As the Florida Legislature on Tuesday turned its focus to proposals crafted in the wake of the state’s deadliest school mass shooting in Parkland, a measure that would give law enforcement officers more power to investigate deadly threats made on social media cleared the Senate Appropriations Committee.
Sarasota Republican Sen. Greg Steube, who on Monday announced he will be running for Congress, said his bill would make it a third-degree felony for a person to make a threat to kill or do great bodily injury to another person on any social media platform. This would include school shooting threats, but the threat would have to be specific, Steube said.
Amy Mercer, the head of the Florida Police Chiefs Association, which represents police chiefs in airports, university campuses and police departments, said the bill is a top priority for the organization. She said the legislation would help law enforcement keep up with the fast-paced growth in technology.
“It would give law enforcement the chance to assess the situation,” Mercer said. “It may be a situation when law enforcement can go assist and give an individual help and prevent a tragedy like the one we saw in Parkland.”
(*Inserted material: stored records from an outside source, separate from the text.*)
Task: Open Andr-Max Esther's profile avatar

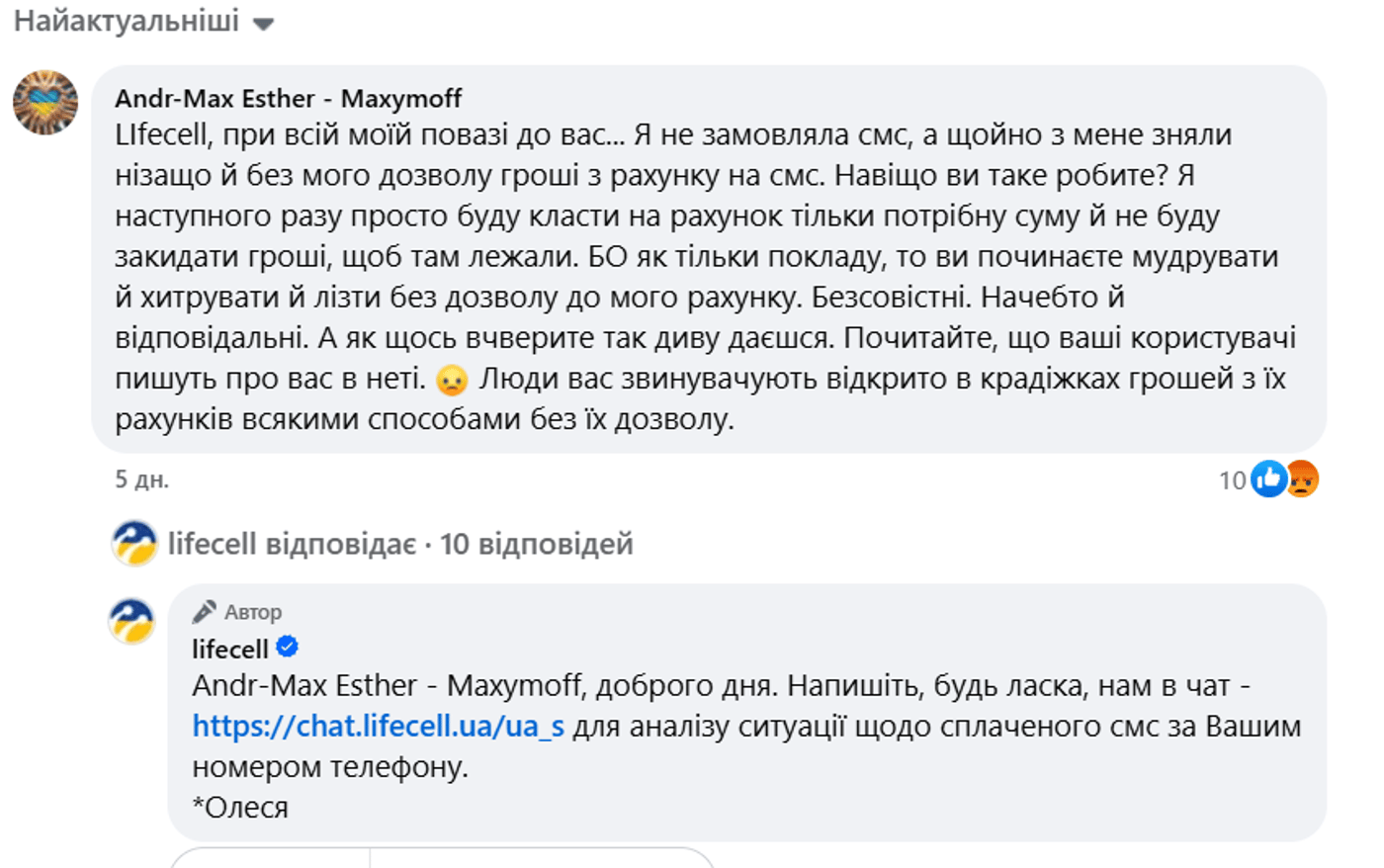Action: click(45, 103)
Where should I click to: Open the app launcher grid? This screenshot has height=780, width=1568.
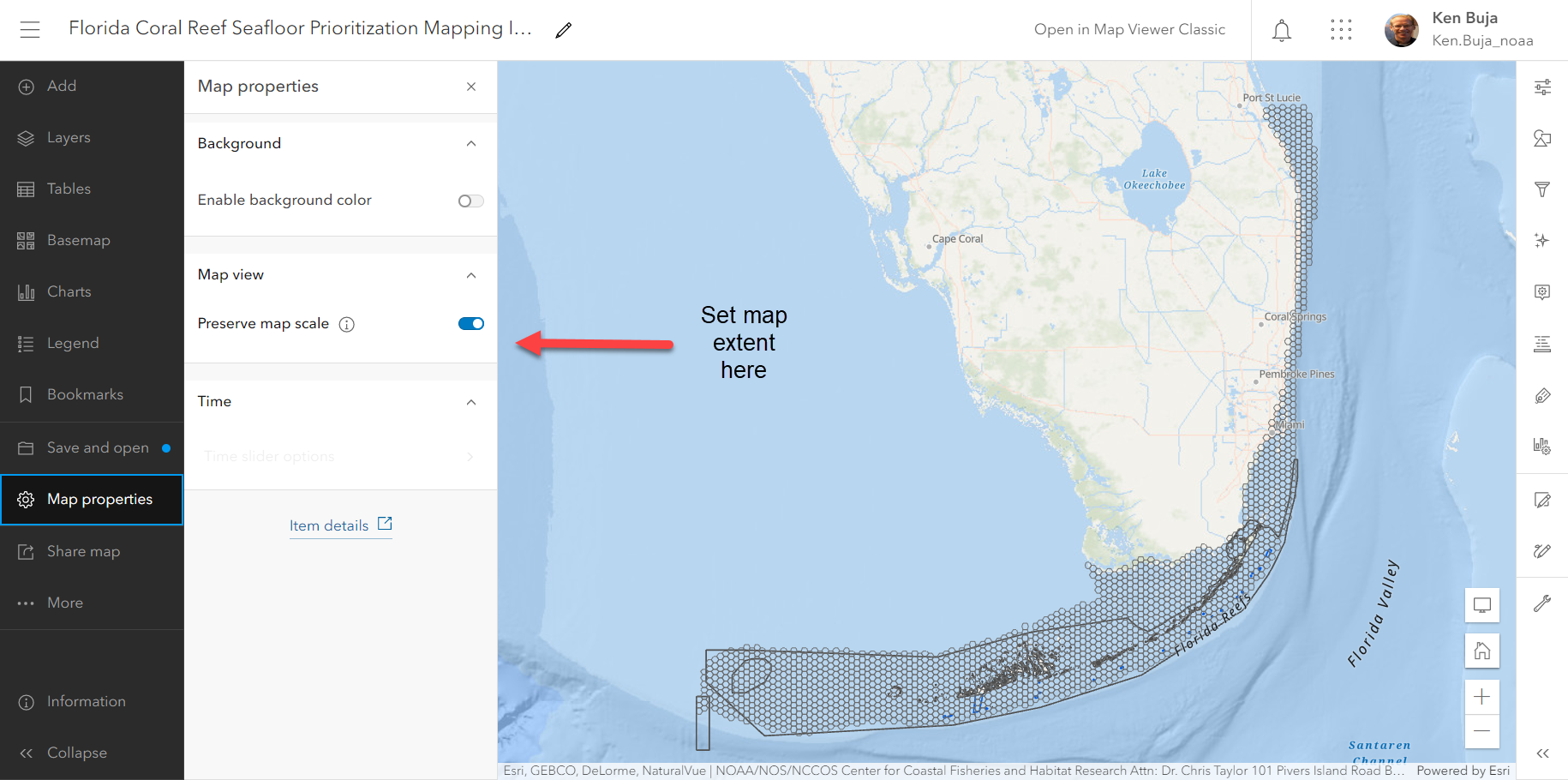pyautogui.click(x=1341, y=31)

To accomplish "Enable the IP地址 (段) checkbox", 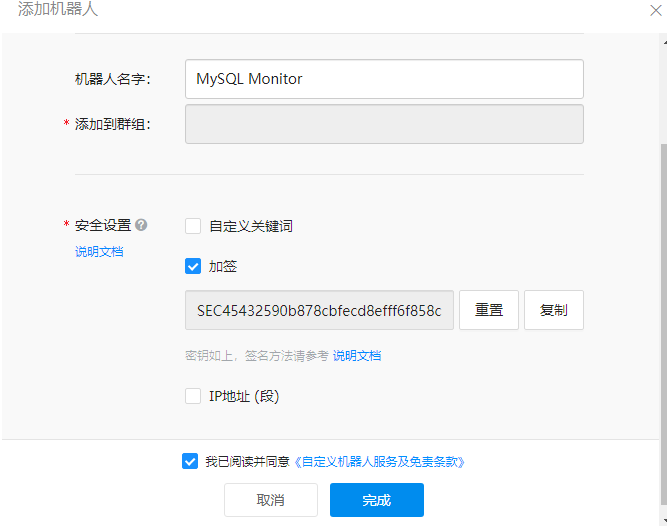I will pyautogui.click(x=193, y=396).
In order for someone who threatens to kill or injure someone to be criminally investigated, the threat needs to be directly sent in a “letter, inscribed communication, or electronic communication,” whether signed or anonymous, to the person who is being targeted. Steube wants to broaden the scope to include social media threats and “great bodily injury.”
“The change to include social media threats to kill or do great bodily injury is to ensure we are only picking up those serious threats,” Mercer said.
On Tuesday, the bill was amended to clear internet and service providers from any liability if a threat is made and it results in tragedy.
The Senate measure (SB 310) now heads to its last committee stop in Senate Rules and an identical House companion bill is ready for the floor in the lower chamber.
If the Legislature passes the proposal, changes would take effect Oct. 1 and could result in the state prison population increasing, according to staff analysis.